How has the voice and content of art changed over the past six years, from when you founded TARQ till today?
I think (and obviously this is entirely biased) the gallery and our artists have only grown from strength to strength over the last six years. As we begin to do second and third solo shows with artists who we showed in our few first years, it's really exciting to see how their practices have evolved and grown since. I think also the voice of TARQ has grown stronger, it's heartening to see the increased engagement we have for all our programming.
How has the rise of social media worked for or against artists today?
In a post pandemic world, social media is key for artists to reach their audiences. I think that it's a vital tool to communicate.
What is the best way for someone to view and appreciate a piece of art?
Go look at it! If possible, talk to the gallerist, or to the artist directly, understand what it's about, and how and why it was made.
What are trends that you've seen in the Indian market in terms of buying and collecting art?

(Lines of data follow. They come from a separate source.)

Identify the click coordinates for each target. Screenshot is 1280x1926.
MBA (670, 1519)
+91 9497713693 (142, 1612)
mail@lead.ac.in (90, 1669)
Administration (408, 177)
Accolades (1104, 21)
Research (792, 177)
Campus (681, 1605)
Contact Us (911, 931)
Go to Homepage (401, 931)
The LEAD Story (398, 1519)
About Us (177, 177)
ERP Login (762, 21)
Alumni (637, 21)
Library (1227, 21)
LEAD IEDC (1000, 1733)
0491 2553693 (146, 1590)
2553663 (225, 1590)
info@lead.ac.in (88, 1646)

How do you predict these will change in the next few months?
I think predictions at this point are near impossible, but one hopes that we see our collectors continuing to support art, and artists.
Before you go...
What is the first thing that catches your eye about a piece of art?
It's physical presence in a space.
If you could have dinner with any three artists, who would they be?
So so many on this list - it's impossible to narrow it down.
Where you wish your next meal could be?
Today I would just be thrilled to eat at my favourite restaurants in Bombay.
A piece of art that changed your view of the world and how?
More than a single work of art, it was the Mrinalini Mukherjee retrospective held at the NGMA in New Delhi in 2015.
If you didn't own a gallery, what would you be doing?
I can't imagine not running the gallery - but I'd probably be a lawyer.